You have to be fully aware about this to avoid financial loss. Ask Questions!


Bills, Bills, Bills 

Renting a house or home comes with a lot of responsibilities. So it is not just about renting the house, but you have to understand how you can sustain yourself through out the rent period. Renting houses comes with a lot of monthly or quarterly bills you have to pay. You have to plan yourself financially to deal with bills events. You might be faced with:

  • Gas bills,
  • Electricity bills,
  • Water bills,
  • Fuel Bills e.g generator
  • Waste bills,
  • Security bills,
  • DSTV subscriptions
  • Miscellaneous bills e.g house repairs, electronics repairs etc.

Check the Apartment/House

image (2).jpg

I am certain none of you want to be in a situation you paid over #400,000 per year for an apartment and thereafter, find yourself spending over #200,000 making repairs. You are way over budget. So, this boils down to the fact that you should start your house search early to avoid taking poor-conditioned houses in desperation. When checking houses, you should consider the following:

  • Presence of burglary proof
  • House painting
  • Security of the building
  • Taps
  • Electric sockets
  • Good electricity
  • Water
  • Holes in the building etc

Few circumstances might arise when you are in an urgent need of house, this is tough, but you have to still carefully check the certain features above to avoid regrets after a certain period.

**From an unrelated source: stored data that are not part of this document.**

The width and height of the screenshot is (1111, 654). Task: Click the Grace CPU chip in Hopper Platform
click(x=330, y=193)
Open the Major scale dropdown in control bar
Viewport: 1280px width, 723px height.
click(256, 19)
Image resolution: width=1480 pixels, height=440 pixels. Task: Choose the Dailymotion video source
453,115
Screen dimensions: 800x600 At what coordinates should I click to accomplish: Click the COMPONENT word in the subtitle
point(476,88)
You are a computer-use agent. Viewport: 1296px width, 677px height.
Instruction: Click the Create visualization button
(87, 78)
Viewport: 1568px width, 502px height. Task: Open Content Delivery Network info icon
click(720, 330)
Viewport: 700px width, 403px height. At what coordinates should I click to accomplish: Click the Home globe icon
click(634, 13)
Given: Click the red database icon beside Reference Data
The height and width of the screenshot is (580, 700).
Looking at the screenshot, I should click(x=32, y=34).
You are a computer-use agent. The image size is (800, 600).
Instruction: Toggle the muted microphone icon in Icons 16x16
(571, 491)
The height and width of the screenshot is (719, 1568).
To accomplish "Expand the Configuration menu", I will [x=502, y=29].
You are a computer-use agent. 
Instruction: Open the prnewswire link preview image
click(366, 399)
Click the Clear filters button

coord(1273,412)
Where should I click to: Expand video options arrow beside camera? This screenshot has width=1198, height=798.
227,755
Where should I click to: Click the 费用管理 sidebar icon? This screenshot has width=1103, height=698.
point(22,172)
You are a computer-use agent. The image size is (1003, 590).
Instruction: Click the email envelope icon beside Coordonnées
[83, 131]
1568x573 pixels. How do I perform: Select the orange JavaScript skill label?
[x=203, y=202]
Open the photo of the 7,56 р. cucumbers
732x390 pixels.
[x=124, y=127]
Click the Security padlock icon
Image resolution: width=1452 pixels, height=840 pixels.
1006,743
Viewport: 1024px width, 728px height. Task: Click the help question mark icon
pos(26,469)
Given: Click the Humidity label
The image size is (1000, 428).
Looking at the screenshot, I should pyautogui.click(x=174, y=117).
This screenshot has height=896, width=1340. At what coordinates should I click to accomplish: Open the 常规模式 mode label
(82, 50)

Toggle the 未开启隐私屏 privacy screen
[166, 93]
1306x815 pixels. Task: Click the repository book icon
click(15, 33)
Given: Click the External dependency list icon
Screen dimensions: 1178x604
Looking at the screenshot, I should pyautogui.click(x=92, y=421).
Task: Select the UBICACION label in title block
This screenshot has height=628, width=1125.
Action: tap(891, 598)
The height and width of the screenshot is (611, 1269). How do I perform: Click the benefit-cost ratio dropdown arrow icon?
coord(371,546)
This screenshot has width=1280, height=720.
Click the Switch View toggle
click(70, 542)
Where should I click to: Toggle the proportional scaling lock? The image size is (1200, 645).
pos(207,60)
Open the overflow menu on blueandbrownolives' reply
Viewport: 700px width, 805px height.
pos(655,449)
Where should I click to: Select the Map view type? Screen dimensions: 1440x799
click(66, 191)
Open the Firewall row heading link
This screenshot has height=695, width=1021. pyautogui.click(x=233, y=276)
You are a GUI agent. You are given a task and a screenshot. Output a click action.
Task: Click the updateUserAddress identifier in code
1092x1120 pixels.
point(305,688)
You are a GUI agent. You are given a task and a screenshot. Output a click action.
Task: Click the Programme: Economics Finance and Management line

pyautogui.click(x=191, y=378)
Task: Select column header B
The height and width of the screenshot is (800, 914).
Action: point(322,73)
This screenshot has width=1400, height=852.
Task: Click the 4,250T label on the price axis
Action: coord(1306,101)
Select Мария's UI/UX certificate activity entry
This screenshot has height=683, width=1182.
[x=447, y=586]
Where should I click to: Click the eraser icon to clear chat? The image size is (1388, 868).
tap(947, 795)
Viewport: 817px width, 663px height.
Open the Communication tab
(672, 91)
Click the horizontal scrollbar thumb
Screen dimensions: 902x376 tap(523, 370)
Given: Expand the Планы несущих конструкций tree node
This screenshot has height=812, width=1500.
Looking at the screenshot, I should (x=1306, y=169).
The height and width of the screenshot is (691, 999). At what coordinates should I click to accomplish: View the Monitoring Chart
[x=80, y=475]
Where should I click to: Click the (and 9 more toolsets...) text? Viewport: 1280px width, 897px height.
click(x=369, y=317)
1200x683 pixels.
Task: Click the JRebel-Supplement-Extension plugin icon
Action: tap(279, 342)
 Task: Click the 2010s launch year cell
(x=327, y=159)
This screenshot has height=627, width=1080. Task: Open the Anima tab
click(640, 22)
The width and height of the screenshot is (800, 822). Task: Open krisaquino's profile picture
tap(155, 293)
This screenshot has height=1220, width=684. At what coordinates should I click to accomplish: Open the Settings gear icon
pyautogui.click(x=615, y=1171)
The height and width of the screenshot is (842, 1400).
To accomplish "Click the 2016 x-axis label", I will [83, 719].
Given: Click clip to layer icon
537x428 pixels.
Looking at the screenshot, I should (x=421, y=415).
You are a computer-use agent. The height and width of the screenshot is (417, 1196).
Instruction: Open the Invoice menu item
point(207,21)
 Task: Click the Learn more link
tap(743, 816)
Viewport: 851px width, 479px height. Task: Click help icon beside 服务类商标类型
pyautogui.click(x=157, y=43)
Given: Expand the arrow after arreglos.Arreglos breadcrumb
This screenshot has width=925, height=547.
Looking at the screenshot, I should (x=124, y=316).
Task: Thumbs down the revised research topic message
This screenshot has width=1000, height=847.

Shared Apartment: Know your Room/House mates


If you decide to rent an apartment with someone else to save cost, that is absolutely fine. But it could either be a really wonderful experience or a total disaster. Knowing your roommates also entails talking to them before both of you decide to share costs. You must:

  • Talk about how to split the bills
  • Respect each others differences
  • Condone each others bad habits etc.

Photo Credit: Google

There is so much more to talk about, but I hope I’ve been able to cover most things you should know before renting an apartment.

Kindly share your experiences or contributions in the comment section.

Have a great week, and until next time,

Happy Economist.









6 thoughts on “Renting A House: Things to Consider

Add yours

  1. Hiiiiiii. welcome Back. its good to have you back. It is a commendable write up that has done justice to the topic at hand. some people also say the best time to get a house is during raining season so you can assess how it copes with flood.

    Liked by 1 person

  2. Welcome Back!
    I can totally relate with this post. In fact, I am facing some of the issues raised above to the extent that I am already thinking of relocating again in less than a year. I have learnt the hard way but I am definitely not going to make same mistake in my next relocation.
    Cheers and success in your ICAN exam.